= Input data =
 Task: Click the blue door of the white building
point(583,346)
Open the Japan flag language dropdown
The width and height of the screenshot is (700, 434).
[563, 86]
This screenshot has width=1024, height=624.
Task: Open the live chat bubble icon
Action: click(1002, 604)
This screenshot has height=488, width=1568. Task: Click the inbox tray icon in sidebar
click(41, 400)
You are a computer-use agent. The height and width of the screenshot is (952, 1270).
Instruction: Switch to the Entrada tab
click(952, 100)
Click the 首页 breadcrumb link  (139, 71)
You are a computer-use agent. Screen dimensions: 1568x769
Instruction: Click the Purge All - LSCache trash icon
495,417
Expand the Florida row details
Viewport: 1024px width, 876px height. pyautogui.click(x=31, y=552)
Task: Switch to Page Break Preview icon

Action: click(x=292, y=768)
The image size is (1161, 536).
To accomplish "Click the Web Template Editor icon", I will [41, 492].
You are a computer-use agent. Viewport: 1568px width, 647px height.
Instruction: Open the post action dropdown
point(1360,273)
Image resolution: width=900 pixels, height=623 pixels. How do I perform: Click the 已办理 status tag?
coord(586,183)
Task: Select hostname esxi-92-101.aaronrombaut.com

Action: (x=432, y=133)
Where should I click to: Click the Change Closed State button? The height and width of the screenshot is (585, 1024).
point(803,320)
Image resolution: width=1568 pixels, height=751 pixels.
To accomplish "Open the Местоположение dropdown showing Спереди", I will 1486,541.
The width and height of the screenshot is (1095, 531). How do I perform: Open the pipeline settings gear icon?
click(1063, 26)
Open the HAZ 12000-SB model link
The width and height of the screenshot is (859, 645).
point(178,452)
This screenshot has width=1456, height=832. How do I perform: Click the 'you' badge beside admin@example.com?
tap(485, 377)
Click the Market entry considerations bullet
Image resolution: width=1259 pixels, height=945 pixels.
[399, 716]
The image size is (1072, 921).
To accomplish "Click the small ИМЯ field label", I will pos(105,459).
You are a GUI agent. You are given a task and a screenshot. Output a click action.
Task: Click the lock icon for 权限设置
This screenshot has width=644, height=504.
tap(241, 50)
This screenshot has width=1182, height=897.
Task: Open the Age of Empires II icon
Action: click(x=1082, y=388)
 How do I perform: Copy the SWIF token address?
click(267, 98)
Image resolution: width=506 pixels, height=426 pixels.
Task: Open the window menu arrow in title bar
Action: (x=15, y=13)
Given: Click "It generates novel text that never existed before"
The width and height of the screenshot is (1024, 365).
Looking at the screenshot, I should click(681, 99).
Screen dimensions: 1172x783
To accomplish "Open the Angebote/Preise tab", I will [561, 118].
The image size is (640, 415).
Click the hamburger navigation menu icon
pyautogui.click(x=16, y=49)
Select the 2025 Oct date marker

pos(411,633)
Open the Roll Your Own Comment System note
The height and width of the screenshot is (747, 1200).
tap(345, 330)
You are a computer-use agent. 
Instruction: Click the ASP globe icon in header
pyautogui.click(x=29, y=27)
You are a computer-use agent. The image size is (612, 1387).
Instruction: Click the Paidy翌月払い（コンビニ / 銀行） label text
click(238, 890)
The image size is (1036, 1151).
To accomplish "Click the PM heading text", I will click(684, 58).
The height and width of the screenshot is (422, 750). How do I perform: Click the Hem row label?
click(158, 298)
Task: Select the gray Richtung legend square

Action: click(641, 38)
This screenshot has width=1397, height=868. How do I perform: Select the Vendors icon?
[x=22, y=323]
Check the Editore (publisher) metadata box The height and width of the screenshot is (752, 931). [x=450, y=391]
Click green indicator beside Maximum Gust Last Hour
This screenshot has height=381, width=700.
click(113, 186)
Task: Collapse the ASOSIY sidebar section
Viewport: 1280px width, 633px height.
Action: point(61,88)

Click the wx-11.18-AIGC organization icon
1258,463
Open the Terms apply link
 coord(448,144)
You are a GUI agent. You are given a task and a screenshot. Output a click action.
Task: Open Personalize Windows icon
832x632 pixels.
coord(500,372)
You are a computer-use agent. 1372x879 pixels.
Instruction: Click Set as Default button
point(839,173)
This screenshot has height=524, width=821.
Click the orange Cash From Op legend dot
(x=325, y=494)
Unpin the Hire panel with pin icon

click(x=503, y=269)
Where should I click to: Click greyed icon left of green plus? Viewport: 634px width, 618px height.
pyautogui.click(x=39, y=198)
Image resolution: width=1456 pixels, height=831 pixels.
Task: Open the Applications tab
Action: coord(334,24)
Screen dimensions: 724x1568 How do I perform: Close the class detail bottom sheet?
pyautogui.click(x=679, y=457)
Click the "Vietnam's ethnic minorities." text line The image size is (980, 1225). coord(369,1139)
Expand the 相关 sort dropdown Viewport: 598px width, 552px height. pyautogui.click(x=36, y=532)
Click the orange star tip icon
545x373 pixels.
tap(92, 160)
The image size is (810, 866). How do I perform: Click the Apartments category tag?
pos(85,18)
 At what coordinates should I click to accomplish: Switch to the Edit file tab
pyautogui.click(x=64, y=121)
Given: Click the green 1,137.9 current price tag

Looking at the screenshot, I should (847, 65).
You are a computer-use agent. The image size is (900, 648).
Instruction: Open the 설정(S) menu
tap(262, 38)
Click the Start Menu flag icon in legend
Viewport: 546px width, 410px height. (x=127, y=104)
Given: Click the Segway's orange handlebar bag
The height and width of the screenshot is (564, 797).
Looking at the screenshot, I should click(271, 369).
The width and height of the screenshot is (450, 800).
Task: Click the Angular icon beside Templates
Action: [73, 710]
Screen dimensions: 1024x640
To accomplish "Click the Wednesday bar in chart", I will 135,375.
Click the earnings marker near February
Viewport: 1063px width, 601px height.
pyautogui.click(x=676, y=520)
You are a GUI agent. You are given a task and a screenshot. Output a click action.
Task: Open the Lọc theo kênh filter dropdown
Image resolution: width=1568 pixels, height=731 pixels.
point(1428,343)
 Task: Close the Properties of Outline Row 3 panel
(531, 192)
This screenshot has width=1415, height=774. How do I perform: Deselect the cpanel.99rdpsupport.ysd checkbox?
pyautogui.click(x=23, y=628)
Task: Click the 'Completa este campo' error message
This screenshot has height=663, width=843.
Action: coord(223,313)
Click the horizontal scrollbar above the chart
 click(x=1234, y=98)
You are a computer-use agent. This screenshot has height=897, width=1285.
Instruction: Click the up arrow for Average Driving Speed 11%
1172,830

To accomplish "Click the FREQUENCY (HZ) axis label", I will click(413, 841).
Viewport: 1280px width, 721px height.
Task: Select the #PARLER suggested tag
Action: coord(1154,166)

= What is expected =
Repeat the entries above verbatim.

= Answer below =
 Task: Click the blue door of the white building
point(583,346)
Open the Japan flag language dropdown
The width and height of the screenshot is (700, 434).
[563, 86]
This screenshot has width=1024, height=624.
Task: Open the live chat bubble icon
Action: click(1002, 604)
This screenshot has height=488, width=1568. Task: Click the inbox tray icon in sidebar
click(41, 400)
You are a computer-use agent. The height and width of the screenshot is (952, 1270).
Instruction: Switch to the Entrada tab
click(952, 100)
Click the 首页 breadcrumb link  (139, 71)
You are a computer-use agent. Screen dimensions: 1568x769
Instruction: Click the Purge All - LSCache trash icon
495,417
Expand the Florida row details
Viewport: 1024px width, 876px height. pyautogui.click(x=31, y=552)
Task: Switch to Page Break Preview icon

Action: click(x=292, y=768)
The image size is (1161, 536).
To accomplish "Click the Web Template Editor icon", I will [41, 492].
You are a computer-use agent. Viewport: 1568px width, 647px height.
Instruction: Open the post action dropdown
point(1360,273)
Image resolution: width=900 pixels, height=623 pixels. How do I perform: Click the 已办理 status tag?
coord(586,183)
Task: Select hostname esxi-92-101.aaronrombaut.com

Action: (x=432, y=133)
Where should I click to: Click the Change Closed State button? The height and width of the screenshot is (585, 1024).
point(803,320)
Image resolution: width=1568 pixels, height=751 pixels.
To accomplish "Open the Местоположение dropdown showing Спереди", I will 1486,541.
The width and height of the screenshot is (1095, 531). How do I perform: Open the pipeline settings gear icon?
click(1063, 26)
Open the HAZ 12000-SB model link
The width and height of the screenshot is (859, 645).
point(178,452)
This screenshot has width=1456, height=832. How do I perform: Click the 'you' badge beside admin@example.com?
tap(485, 377)
Click the Market entry considerations bullet
Image resolution: width=1259 pixels, height=945 pixels.
[399, 716]
The image size is (1072, 921).
To accomplish "Click the small ИМЯ field label", I will pos(105,459).
You are a GUI agent. You are given a task and a screenshot. Output a click action.
Task: Click the lock icon for 权限设置
This screenshot has width=644, height=504.
tap(241, 50)
This screenshot has width=1182, height=897.
Task: Open the Age of Empires II icon
Action: click(x=1082, y=388)
 How do I perform: Copy the SWIF token address?
click(267, 98)
Image resolution: width=506 pixels, height=426 pixels.
Task: Open the window menu arrow in title bar
Action: (x=15, y=13)
Given: Click "It generates novel text that never existed before"
The width and height of the screenshot is (1024, 365).
Looking at the screenshot, I should click(681, 99).
Screen dimensions: 1172x783
To accomplish "Open the Angebote/Preise tab", I will [561, 118].
The image size is (640, 415).
Click the hamburger navigation menu icon
pyautogui.click(x=16, y=49)
Select the 2025 Oct date marker

pos(411,633)
Open the Roll Your Own Comment System note
The height and width of the screenshot is (747, 1200).
tap(345, 330)
You are a computer-use agent. 
Instruction: Click the ASP globe icon in header
pyautogui.click(x=29, y=27)
You are a computer-use agent. The image size is (612, 1387).
Instruction: Click the Paidy翌月払い（コンビニ / 銀行） label text
click(238, 890)
The image size is (1036, 1151).
To accomplish "Click the PM heading text", I will click(684, 58).
The height and width of the screenshot is (422, 750). How do I perform: Click the Hem row label?
click(158, 298)
Task: Select the gray Richtung legend square

Action: click(641, 38)
This screenshot has width=1397, height=868. How do I perform: Select the Vendors icon?
[x=22, y=323]
Check the Editore (publisher) metadata box The height and width of the screenshot is (752, 931). [x=450, y=391]
Click green indicator beside Maximum Gust Last Hour
This screenshot has height=381, width=700.
click(113, 186)
Task: Collapse the ASOSIY sidebar section
Viewport: 1280px width, 633px height.
Action: point(61,88)

Click the wx-11.18-AIGC organization icon
1258,463
Open the Terms apply link
 coord(448,144)
You are a GUI agent. You are given a task and a screenshot. Output a click action.
Task: Open Personalize Windows icon
832x632 pixels.
coord(500,372)
You are a computer-use agent. 1372x879 pixels.
Instruction: Click Set as Default button
point(839,173)
This screenshot has height=524, width=821.
Click the orange Cash From Op legend dot
(x=325, y=494)
Unpin the Hire panel with pin icon

click(x=503, y=269)
Where should I click to: Click greyed icon left of green plus? Viewport: 634px width, 618px height.
pyautogui.click(x=39, y=198)
Image resolution: width=1456 pixels, height=831 pixels.
Task: Open the Applications tab
Action: coord(334,24)
Screen dimensions: 724x1568 How do I perform: Close the class detail bottom sheet?
pyautogui.click(x=679, y=457)
Click the "Vietnam's ethnic minorities." text line The image size is (980, 1225). coord(369,1139)
Expand the 相关 sort dropdown Viewport: 598px width, 552px height. pyautogui.click(x=36, y=532)
Click the orange star tip icon
545x373 pixels.
tap(92, 160)
The image size is (810, 866). How do I perform: Click the Apartments category tag?
pos(85,18)
 At what coordinates should I click to accomplish: Switch to the Edit file tab
pyautogui.click(x=64, y=121)
Given: Click the green 1,137.9 current price tag

Looking at the screenshot, I should (847, 65).
You are a computer-use agent. The image size is (900, 648).
Instruction: Open the 설정(S) menu
tap(262, 38)
Click the Start Menu flag icon in legend
Viewport: 546px width, 410px height. (x=127, y=104)
Given: Click the Segway's orange handlebar bag
The height and width of the screenshot is (564, 797).
Looking at the screenshot, I should click(271, 369).
The width and height of the screenshot is (450, 800).
Task: Click the Angular icon beside Templates
Action: [73, 710]
Screen dimensions: 1024x640
To accomplish "Click the Wednesday bar in chart", I will 135,375.
Click the earnings marker near February
Viewport: 1063px width, 601px height.
pyautogui.click(x=676, y=520)
You are a GUI agent. You are given a task and a screenshot. Output a click action.
Task: Open the Lọc theo kênh filter dropdown
Image resolution: width=1568 pixels, height=731 pixels.
point(1428,343)
 Task: Close the Properties of Outline Row 3 panel
(531, 192)
This screenshot has width=1415, height=774. How do I perform: Deselect the cpanel.99rdpsupport.ysd checkbox?
pyautogui.click(x=23, y=628)
Task: Click the 'Completa este campo' error message
This screenshot has height=663, width=843.
Action: coord(223,313)
Click the horizontal scrollbar above the chart
 click(x=1234, y=98)
You are a computer-use agent. This screenshot has height=897, width=1285.
Instruction: Click the up arrow for Average Driving Speed 11%
1172,830

To accomplish "Click the FREQUENCY (HZ) axis label", I will click(413, 841).
Viewport: 1280px width, 721px height.
Task: Select the #PARLER suggested tag
Action: coord(1154,166)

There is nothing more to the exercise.